(TASK DESCRIPTION): Without the images, write out the entries word for word.

(INPUT FOR THIS TASK):
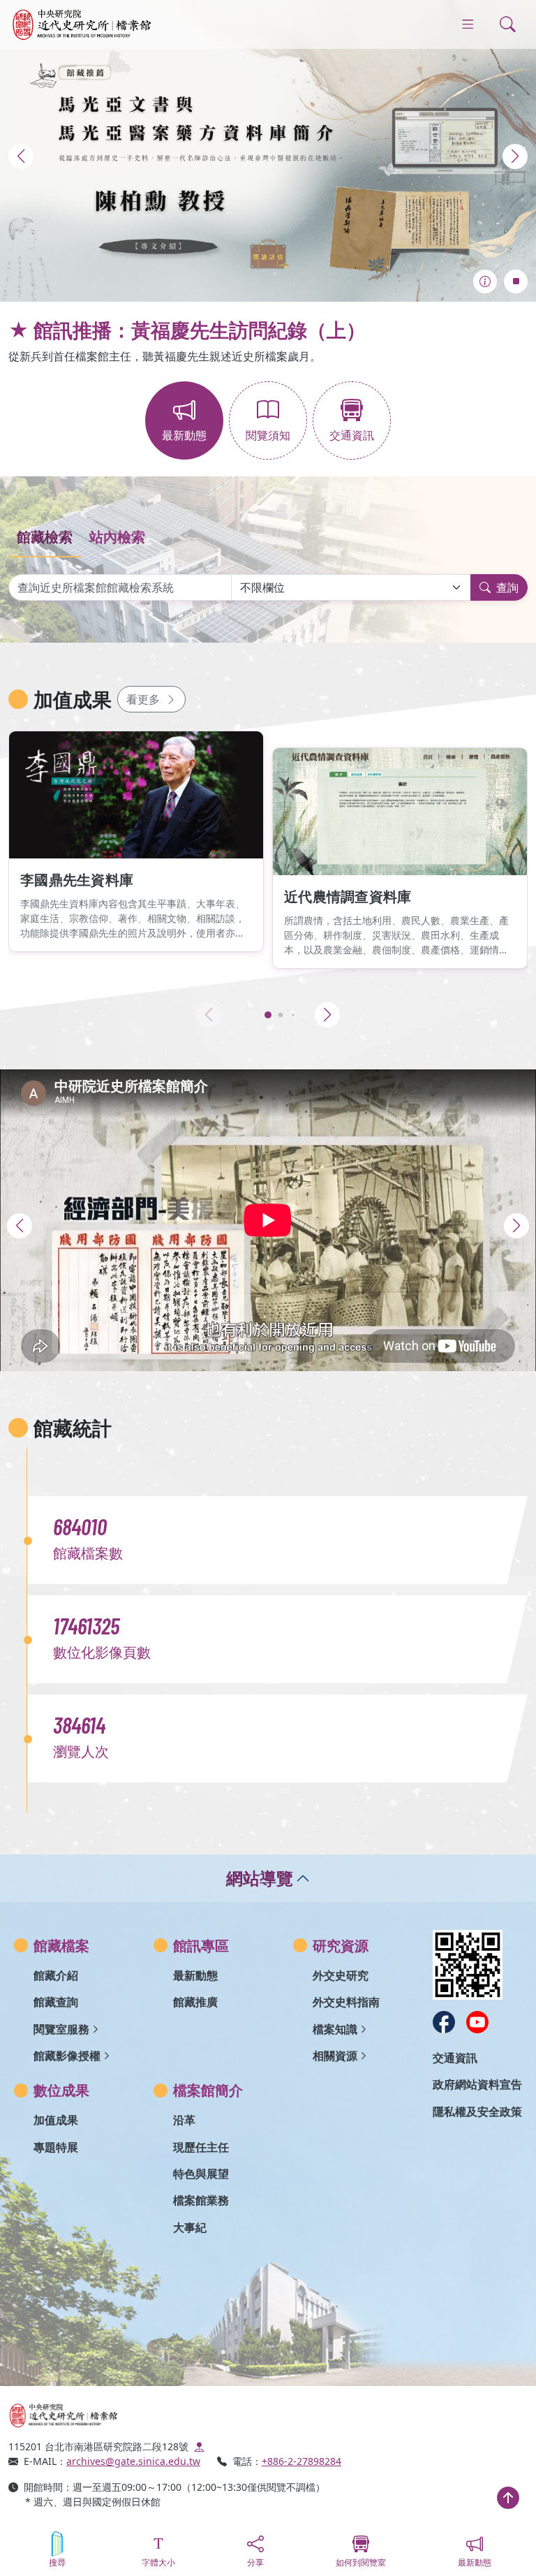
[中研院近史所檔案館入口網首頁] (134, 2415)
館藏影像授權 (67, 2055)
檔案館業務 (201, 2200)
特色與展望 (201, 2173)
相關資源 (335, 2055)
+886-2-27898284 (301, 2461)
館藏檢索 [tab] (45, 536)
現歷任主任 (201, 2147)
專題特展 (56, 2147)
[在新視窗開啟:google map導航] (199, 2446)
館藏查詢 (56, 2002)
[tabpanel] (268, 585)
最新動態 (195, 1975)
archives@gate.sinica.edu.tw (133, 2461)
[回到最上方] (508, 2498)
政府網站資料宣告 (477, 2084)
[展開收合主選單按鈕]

(OUTPUT BELOW):
[中研院近史所檔案館入口網首頁] (134, 2415)
館藏影像授權 (67, 2055)
檔案館業務 (201, 2200)
特色與展望 (201, 2173)
相關資源 (335, 2055)
+886-2-27898284 (301, 2461)
館藏檢索 [tab] (45, 536)
現歷任主任 (201, 2147)
專題特展 (56, 2147)
[在新視窗開啟:google map導航] (199, 2446)
館藏查詢 (56, 2002)
[tabpanel] (268, 585)
最新動態 (195, 1975)
archives@gate.sinica.edu.tw (133, 2461)
[回到最上方] (508, 2498)
政府網站資料宣告 (477, 2084)
[展開收合主選單按鈕]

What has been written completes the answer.